Nearly Minimax Optimal Regret for Learning Linear Mixture Stochastic Shortest Path
Qiwei Di, Jiafan He, Dongruo Zhou, Quanquan Gu
TL;DR
This work tackles learning in stochastic shortest path problems with linear mixture transitions by introducing LEVIS$^{++}$, a computationally efficient algorithm that uses extended value iteration (DEVI) together with a variance-aware, high-order moment–based confidence framework (HOME). The method eliminates the need for a strictly positive cost or known horizon, achieving a regret of $\tilde{O}(d B_* \sqrt{K})$, which nearly matches the known lower bound $\Omega(d B_* \sqrt{K})$ and thus is nearly minimax optimal.
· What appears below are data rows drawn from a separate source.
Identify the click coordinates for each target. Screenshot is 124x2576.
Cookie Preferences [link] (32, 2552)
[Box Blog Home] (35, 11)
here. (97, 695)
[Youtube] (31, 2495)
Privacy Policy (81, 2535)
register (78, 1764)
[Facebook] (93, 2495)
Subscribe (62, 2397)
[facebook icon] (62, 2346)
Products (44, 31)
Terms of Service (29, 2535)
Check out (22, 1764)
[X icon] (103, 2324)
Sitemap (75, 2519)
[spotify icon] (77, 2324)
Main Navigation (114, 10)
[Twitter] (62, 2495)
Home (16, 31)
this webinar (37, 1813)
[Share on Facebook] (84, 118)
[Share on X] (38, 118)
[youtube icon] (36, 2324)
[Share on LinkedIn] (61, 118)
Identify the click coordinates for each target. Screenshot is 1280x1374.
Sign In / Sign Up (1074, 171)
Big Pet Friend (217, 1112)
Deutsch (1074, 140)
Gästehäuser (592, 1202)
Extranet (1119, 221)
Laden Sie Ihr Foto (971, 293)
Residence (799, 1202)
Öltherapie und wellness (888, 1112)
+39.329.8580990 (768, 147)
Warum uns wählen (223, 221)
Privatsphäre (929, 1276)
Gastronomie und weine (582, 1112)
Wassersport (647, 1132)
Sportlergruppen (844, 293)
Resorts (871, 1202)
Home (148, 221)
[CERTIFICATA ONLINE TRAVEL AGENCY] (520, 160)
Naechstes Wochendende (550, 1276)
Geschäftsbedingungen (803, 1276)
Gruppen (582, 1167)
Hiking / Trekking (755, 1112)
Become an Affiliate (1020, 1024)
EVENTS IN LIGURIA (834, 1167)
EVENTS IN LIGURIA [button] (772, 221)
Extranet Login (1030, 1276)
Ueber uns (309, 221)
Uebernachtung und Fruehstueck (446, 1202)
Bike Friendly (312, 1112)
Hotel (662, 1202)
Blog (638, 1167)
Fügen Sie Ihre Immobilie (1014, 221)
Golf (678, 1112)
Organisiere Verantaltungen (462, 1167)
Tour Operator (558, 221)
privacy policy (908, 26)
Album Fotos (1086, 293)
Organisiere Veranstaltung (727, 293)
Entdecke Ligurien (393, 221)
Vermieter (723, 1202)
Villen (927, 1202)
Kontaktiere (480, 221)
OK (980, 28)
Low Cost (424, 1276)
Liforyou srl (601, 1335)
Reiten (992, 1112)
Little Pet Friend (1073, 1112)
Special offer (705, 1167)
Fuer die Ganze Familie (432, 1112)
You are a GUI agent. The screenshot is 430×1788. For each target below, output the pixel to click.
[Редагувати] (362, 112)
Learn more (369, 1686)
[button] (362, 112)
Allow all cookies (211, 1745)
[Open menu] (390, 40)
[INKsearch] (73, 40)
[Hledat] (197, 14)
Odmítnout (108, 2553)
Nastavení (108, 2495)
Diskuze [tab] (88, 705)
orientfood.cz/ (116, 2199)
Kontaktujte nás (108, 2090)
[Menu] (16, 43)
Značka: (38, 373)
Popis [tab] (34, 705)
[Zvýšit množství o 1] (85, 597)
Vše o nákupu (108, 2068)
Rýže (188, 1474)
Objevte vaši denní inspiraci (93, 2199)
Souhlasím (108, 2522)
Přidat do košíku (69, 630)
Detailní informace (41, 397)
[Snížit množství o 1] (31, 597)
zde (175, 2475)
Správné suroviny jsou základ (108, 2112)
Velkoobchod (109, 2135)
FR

The key innovations are variance-aware weights that combine estimated variance with uncertainty terms, and a multi-level moment estimator that propagates high-order information through weighted regressions. Together, these techniques enable horizon-free regret bounds in linear mixture SSPs, with practical implications for scalable RL in large state-action spaces.
Abstract
We study the Stochastic Shortest Path (SSP) problem with a linear mixture transition kernel, where an agent repeatedly interacts with a stochastic environment and seeks to reach certain goal state while minimizing the cumulative cost. Existing works often assume a strictly positive lower bound of the cost function or an upper bound of the expected length for the optimal policy. In this paper, we propose a new algorithm to eliminate these restrictive assumptions. Our algorithm is based on extended value iteration with a fine-grained variance-aware confidence set, where the variance is estimated recursively from high-order moments. Our algorithm achieves an $\tilde{\mathcal O}(dB_*\sqrt{K})$ regret bound, where $d$ is the dimension of the feature mapping in the linear transition kernel, $B_*$ is the upper bound of the total cumulative cost for the optimal policy, and $K$ is the number of episodes. Our regret upper bound matches the $Ω(dB_*\sqrt{K})$ lower bound of linear mixture SSPs in Min et al. (2022), which suggests that our algorithm is nearly minimax optimal.